Background The March 11 disaster, including 2011 Tōhoku earthquake, tsunami and Fukushima Daiichi nuclear disaster affected the rural districts, where many doctors migrated away to the cities. In these areas, the health care system had been collapsing gradually and many hospitals collapsed actually at that time. Emergency medical services after these disasters were provided and reported in various parts of Tōhoku. Although many rheumatic patients resided in these areas, they were scarcely reported.
Objectives To elucidate the status quo of both the rheumatic patients and rheumatologists in rural areas in Japan.
Methods In the year of 2011, the author visited the rural districts in Japan: for example Kushiro, Imabari, Fukushima and so on. Several pieces of information about patients, rheumatologists and the medical system in each distinct are collected and compared each other to elucidate how the circumstances surrounding rheumatic patients are changing.
Results The Japanese National Police Agency confirmed 15,844 deaths due to these disasters in Tōhoku. The number of the evacuees has once passed 300,000. Many elderly people and many rheumatic patients are estimated in these people but the number of these patients is unclear. Many doctors were killed by these disasters and more moved to other areas except Tōhoku; therefore a lot of rheumatic patients may have lost their home doctors in these stricken areas. Fortunately or unfortunately, a considerable number of doctors assumed their new posts in some other rural districts where rheumatologists had been insufficient.
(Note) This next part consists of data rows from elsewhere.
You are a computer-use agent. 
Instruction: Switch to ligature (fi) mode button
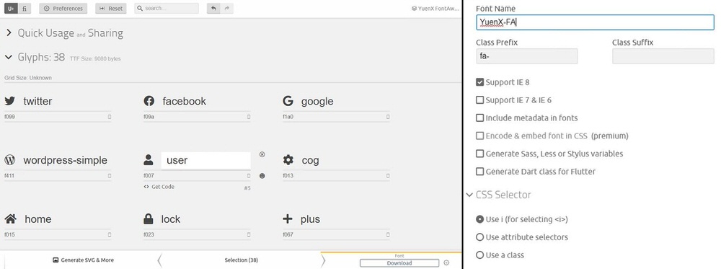pos(25,8)
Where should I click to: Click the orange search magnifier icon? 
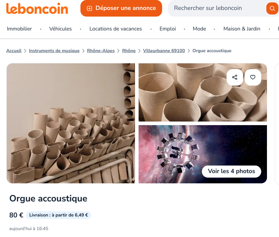pyautogui.click(x=272, y=8)
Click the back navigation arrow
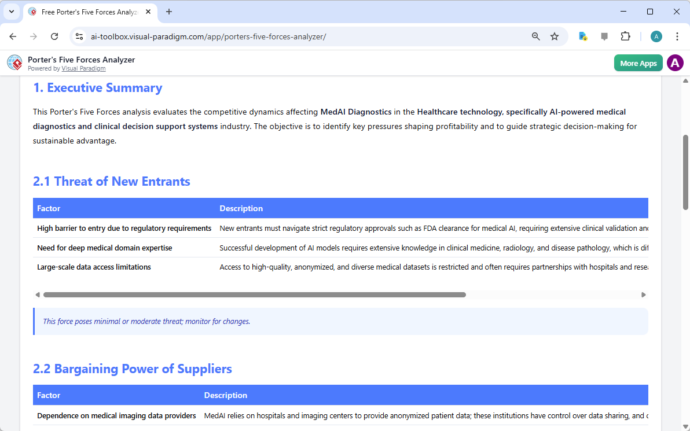Viewport: 690px width, 431px height. [x=13, y=36]

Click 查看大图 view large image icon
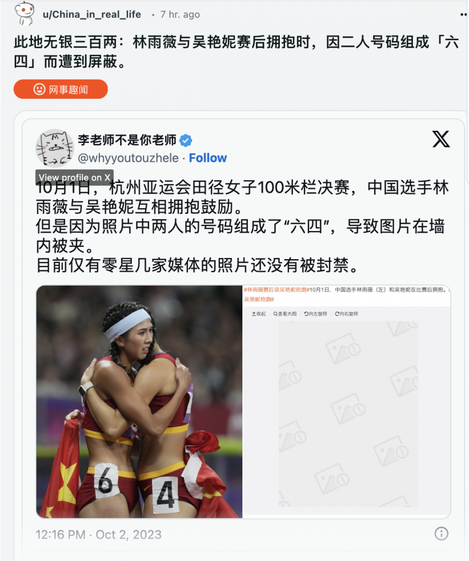coord(285,314)
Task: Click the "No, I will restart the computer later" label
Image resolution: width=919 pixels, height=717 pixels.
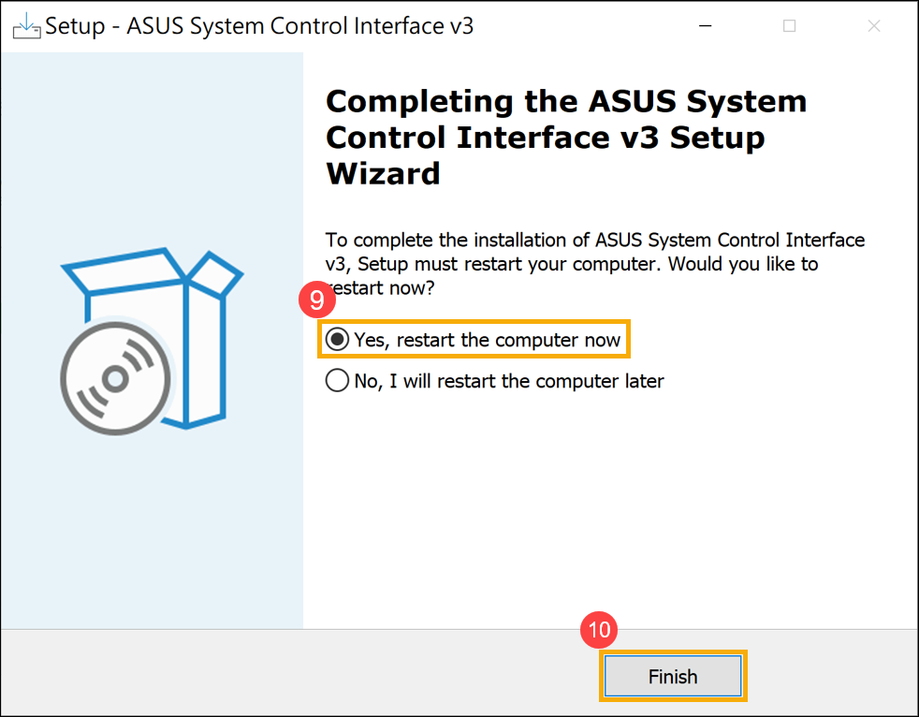Action: pos(508,381)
Discussions The collapse of the health care system had affected more seriously the patients with chronic rheumatic diseases than the patients with fatal diseases, because the former group did not seem to require urgent medical care. Almost everyone with severe headache or acute chest pain calls an ambulance without question, but few people with knee pain visit the hospital immediately. Many patients with rheumatic disorder had become medical refugees in the countryside. Some patients had travelled 2 hours to get to the hospital for the treatment of rheumatoid arthritis, and other patients with osteoarthritis had have to wait several years for total knee replacement surgery. Medical tourism, which involved travelling to foreign countries to obtain health care, had not been so popular and realistic in the rural districts. After the March 11 disaster, the circumstances surrounding rheumatic patients became worse and worse. Lonely death or “kodokushi” in Japanese is feared among these rheumatic patients who are not mobile sufficiently, as was occurred after Kobe earthquake in 1995.
Conclusions On behalf of many rheumatologists who are working in Tōhoku, the author makes a reportage on the patients with chronic rheumatic diseases. These patients are suffering from the insufficiencies of medical services and must be protected from “kodokushi”.